Banking Regulation: An Overview of the Banking Act of 1933, The Consumer Financial Protection Bureau and the Dodd-Frank Act of 2010

2 12 2014

Mark Ellis, Ph.D. Alumnus – Loyola University Chicago School of Law

Introduction

This article will provide a brief overview of banking regulation, which has transpired since the 20th century. As such, an overview of the Banking Act of 1933[1], the establishment of the consumer financial protection Bureau, and the Dodd Frank Wall Street Reform and consumer protection reform act will be presented. Such legislation and regulatory bodies have been enacted in reaction to the overwhelming financial crisis that has transpired in the United States[2]. These reforms will be examined in light of the current economic and political landscape in the United States. Further, some of the major criticisms of the regulations and enforcement agencies will be presented.

The Banking Act of 1933

Congress enacted the Banking Act of 1933 in order to impose banking reforms[3]. The rationale behind the act was to regulated banking activities and to prevent practices such as undo diversion of funds, provide safer use of the assets of banks and regulate interbank control.[4] In this act, there was the creation of the Federal Deposit Insurance Corporation also known as the FDIC, which is a Corporation in the United States and operates independently so as to guarantee the safety of depositor accounts.[5] Over the process of time the amount of deposit guarantees have risen to $250,000 and remains the maximum amount as of 2014[6].

Of note, The Banking Act of 1933 is often referred to as the Glass-Steagall Act. This legislation prohibited banks from trading securities with client deposits creating unnecessary risk. Moreover, limitations were set on banking and investment activities which would allow for up to 10% of the capital in banks service but only 5% of their capital and small business investment companies. Under this act, substantial limitations were put in place regarding purchasing and selling securities. Interestingly, despite the safety mechanisms were put in place under this act, much of the act has been repealed over the years. The rationale behind the repeal is that some of the legislation was among other issues, too inhibiting.[7]

However, there are quite a number of provisions that are still in effect which require banks to provide its district Federal Reserve Bank and Federal Reserve Board and national banks to provide the Comptroller of currency a series of reports on their affiliates.[8] Further, there are also old revisions that remain in place which will establish criminal penalties for misconduct by any directors or officers of the Federal Reserve system member banks and gives power to the Federal Reserve to remove them if such officers or directors are found only liable for such conduct.[9] Moreover, the legislation mandated restriction affiliation between commercial and investment banks. Further, no entity or person could engage in business of issuing, underwriting, selling, or distributing securities and deposits.[10]

Although varying components of this legislation has been repealed, much of the legislation still exists today. Interestingly, criticisms of the repeal purport that portions of legislation that were repealed can be directly linked to the financial collapse of 2007 and 2008. As such, in reaction to the financial collapse that rocked the global economy further legislation was enacted in order to help prevent such a crisis again.

--------------------------------

- **Written tasks**
A. Reproduce the passage of the banking regulation article starting with "Congress enacted the" and going on through "as of 2014[6].".
B. Write the next part of the banking regulation article, picking up after its last sentence.

--------------------------------

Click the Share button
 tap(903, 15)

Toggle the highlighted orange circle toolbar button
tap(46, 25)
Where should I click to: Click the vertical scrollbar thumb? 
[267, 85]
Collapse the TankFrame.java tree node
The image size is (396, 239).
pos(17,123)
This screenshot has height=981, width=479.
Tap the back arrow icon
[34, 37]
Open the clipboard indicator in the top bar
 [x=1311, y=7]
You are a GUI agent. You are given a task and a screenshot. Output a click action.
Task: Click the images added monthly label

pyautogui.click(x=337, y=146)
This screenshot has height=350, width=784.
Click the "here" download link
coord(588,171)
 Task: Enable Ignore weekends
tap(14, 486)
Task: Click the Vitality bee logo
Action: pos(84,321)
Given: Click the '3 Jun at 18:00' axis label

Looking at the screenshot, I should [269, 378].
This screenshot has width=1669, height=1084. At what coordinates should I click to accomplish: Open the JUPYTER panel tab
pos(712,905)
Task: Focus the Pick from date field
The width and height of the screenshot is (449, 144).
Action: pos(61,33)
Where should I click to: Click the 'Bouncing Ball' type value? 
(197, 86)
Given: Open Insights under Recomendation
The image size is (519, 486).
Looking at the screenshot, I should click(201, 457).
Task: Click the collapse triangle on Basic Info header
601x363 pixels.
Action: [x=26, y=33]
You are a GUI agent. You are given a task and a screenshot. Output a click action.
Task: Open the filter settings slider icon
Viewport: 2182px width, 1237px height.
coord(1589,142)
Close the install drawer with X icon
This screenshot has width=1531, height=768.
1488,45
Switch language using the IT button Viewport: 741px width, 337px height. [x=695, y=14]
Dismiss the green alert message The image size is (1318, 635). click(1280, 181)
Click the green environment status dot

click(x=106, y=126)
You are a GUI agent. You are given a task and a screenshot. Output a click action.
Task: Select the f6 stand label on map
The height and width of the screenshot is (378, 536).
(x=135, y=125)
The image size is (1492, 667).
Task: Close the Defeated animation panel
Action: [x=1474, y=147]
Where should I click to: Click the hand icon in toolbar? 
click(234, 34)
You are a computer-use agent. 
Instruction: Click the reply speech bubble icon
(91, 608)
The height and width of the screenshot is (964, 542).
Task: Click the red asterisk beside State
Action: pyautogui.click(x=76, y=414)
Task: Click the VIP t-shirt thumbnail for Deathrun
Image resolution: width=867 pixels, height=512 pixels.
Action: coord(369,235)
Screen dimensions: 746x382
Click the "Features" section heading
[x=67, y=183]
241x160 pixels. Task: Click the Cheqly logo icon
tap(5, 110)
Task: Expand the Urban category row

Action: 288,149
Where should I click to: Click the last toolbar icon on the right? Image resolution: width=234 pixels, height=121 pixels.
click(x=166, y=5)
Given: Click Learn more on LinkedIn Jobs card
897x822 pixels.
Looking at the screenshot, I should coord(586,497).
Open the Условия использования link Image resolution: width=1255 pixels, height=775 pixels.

--------------------------------

- **Answers for the tasks**
A.
Congress enacted the Banking Act of 1933 in order to impose banking reforms[3]. The rationale behind the act was to regulated banking activities and to prevent practices such as undo diversion of funds, provide safer use of the assets of banks and regulate interbank control.[4] In this act, there was the creation of the Federal Deposit Insurance Corporation also known as the FDIC, which is a Corporation in the United States and operates independently so as to guarantee the safety of depositor accounts.[5] Over the process of time the amount of deposit guarantees have risen to $250,000 and remains the maximum amount as of 2014[6].

B.
The Dodd Frank Act of 2010

The financial meltdown of 2007 and 2008 is often coined as the Global Financial Crisis. Due to the threat of collapse of large financial institutions, it is considered by quite a number of economists that such was the worst financial crisis since the Great Depression. Although the crisis was not considered a Depression, it is often referred to as “The Great Recession.”[11] As such, the Dodd Frank Act of 2010 is considered major legislation, and establishes regulations as not seen since the Great Depression.[12] The Dodd Frank Wall Street Reform and Consumer Protection Act contain what is known as the Volcker Rule 619 (12 USC 1851) which limits speculative activity by banks which some hold that such activity played a key role in the financial crisis of 2007 through 2010.[13] Much of what has been repealed in the banking act of 1933 has been directly replaced with current legislation under Dodd Frank. This relatively recent piece of legislation prohibits banks from engaging in speculative investments that created not only high risk but also did not benefit their customers. Essentially, it is a ban on proprietary trading by commercial banks where deposits are used. As previously mentioned, quite a number of legal experts and analysts purport that much of Dodd Frank fills in the gaps that were created by the repeal of earlier legislation.[14] As such, federal law and regulatory bodies have been put in place in order to protect the financial sector of the United States and seek to help provide stability and avoid the financial calamity that have disrupted the financial markets.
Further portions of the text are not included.